Discrepancy of permutations is a sub-field of discrepancy theory, that deals with balancing intervals induced by permutations of elements. There is a set of n elements, and there are m different permutations on this set. The general research question is: can we color each element in one of two different colors (e.g. black and white), such that in each permutation, every interval contains roughly the same number of elements of each color?

Formally, the discrepancy of an interval is defined as the difference between the number of white elements and the number of black elements in that interval; the objective is to color the elements such that the maximum discrepancy of an interval in each of the permutations is as small as possible.

== Definitions ==
Let p_{1}, ...,p_{m} be permutations of [n]. The interval set of a permutation is the set of all subsets of [n], that are adjacent to each other in the permutation. For example, if n=4 and one of the permutations is (1,2,3,4), then its interval set contains e.g. the edges (1,2), (1,2,3), (2,3), (2,3,4), etc.

The discrepancy of the permutations p_{1}, ...,p_{m} is the minimum, over all black-white colorings of the integers in [n], of the maximum over all intervals, of the difference between the number of white and black integers in the interval.

== Offline colorings ==

- When there is only one permutation, a discrepancy of 1 is possible, by simply coloring the integers alternately white - black - white - black - etc.
- When there are two permutations, a discrepancy of 2 is possible; this was proved by Spencer in 1987.
- For any m permutations, the discrepancy is at most $8 m\log {n}$, and such a coloring can be computed efficiently.
- For any three permutations, Beck conjectured that the discrepancy is constant.
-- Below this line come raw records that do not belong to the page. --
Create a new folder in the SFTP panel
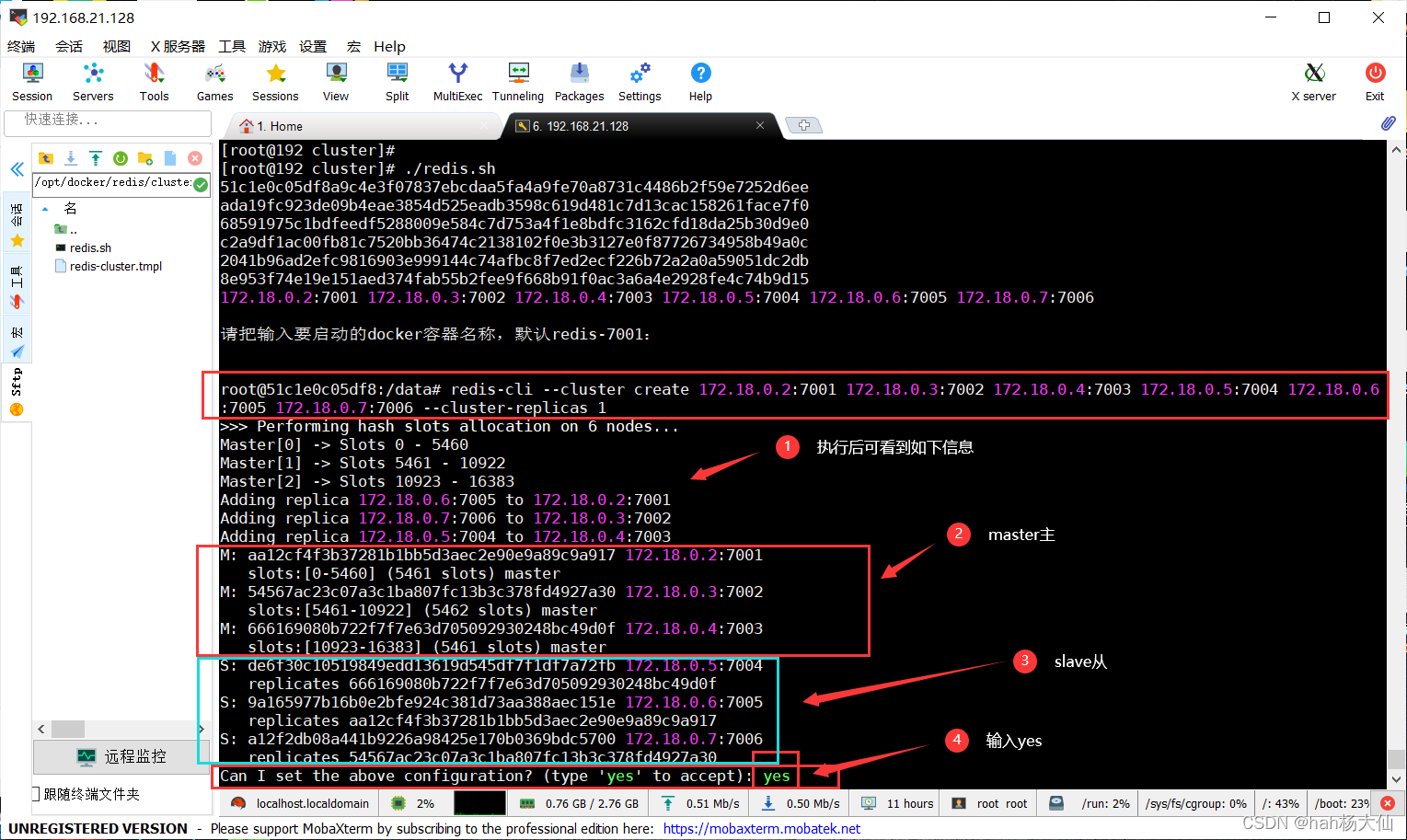The height and width of the screenshot is (840, 1407). (x=145, y=157)
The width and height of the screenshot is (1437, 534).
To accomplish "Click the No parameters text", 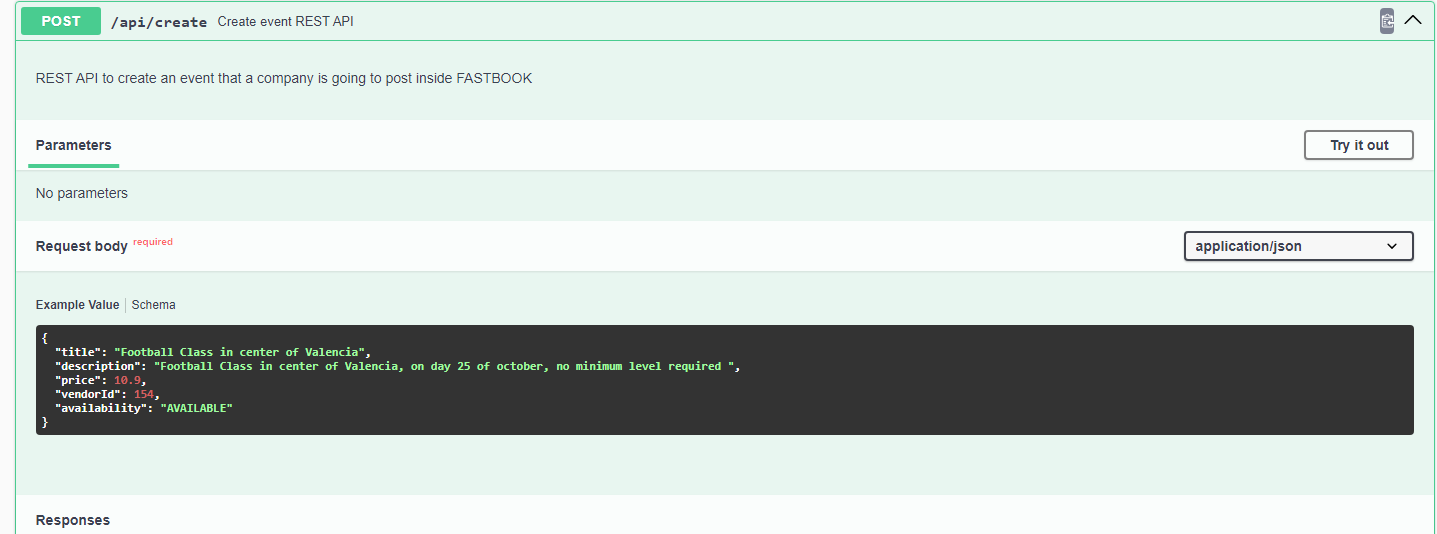I will click(x=82, y=193).
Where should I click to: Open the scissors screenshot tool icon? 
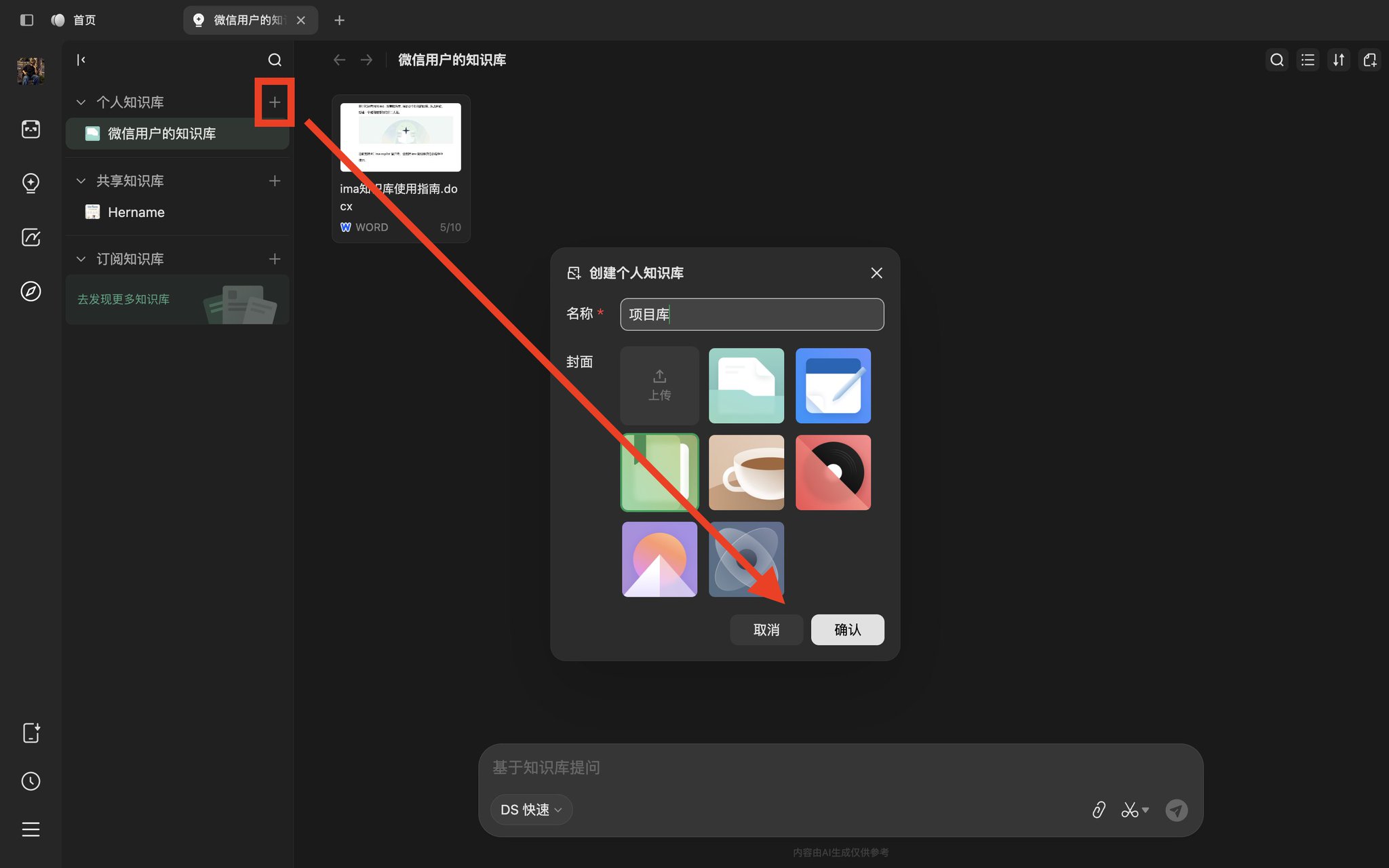point(1135,810)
However, this conjecture was refuted: for any n which is a power of 3, there exist 3 permutations whose discrepancy is $\lceil (\log_3{n})/3 + 1 \rceil$. More precisely, for any {1,-1} coloring, if the sum of all colors is d, then there exists some integer q such that, in all three permutations, the sum of the first q colors is at most $(-\log_3{n} + 2 d - 2)/3$. This has implications for the bin packing problem.
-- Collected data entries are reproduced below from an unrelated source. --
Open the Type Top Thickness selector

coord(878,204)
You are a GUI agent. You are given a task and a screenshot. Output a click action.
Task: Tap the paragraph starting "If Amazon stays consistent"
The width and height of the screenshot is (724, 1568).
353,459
Jiang, Kulkarni and Singla study the online setting with stochastic point arrival, and prove that:

- A random coloring yields an expected discrepancy of $\tilde{O}(\sqrt{n})$.
- There is an efficient algorithm that guarantees $O(n^{c/\log{\log{n}}})$ discrepancy, for some universal constant c, with high probability. They show an application of this result to online fair division.

== Online colorings ==
Sometimes the elements are not available in advance, but arrive one by one, and each elements should be colored immediately when it arrives. This online setting is challenging even for a single permutation. Jiang, Kulkarni and Singla call the setting with one permutation Online Interval Discrepancy. They prove that:

- No online algorithm can guarantee a constant discrepancy.
- Random coloring gives $\tilde{O}(\sqrt{n})$ expected discrepancy.
- If the arrival is adversarial, the discrepancy of any online algorithm is $\Omega(\sqrt{n})$.
- If the arrival is stochastic, there is an efficient algorithm that guarantees $O(n^{c/\log{\log{n}}})$ discrepancy, for some universal constant c, with high probability (i.e. with probability 1-1/poly(n), where the exponent of the polynomial depends on c).

The proof extends for the case of two permutations, which they call Online Stripe Discrepancy.

== Applications ==
Results in discrepancy of permutations have been used in the computation of Agreeable subsets, as well as in Online fair division.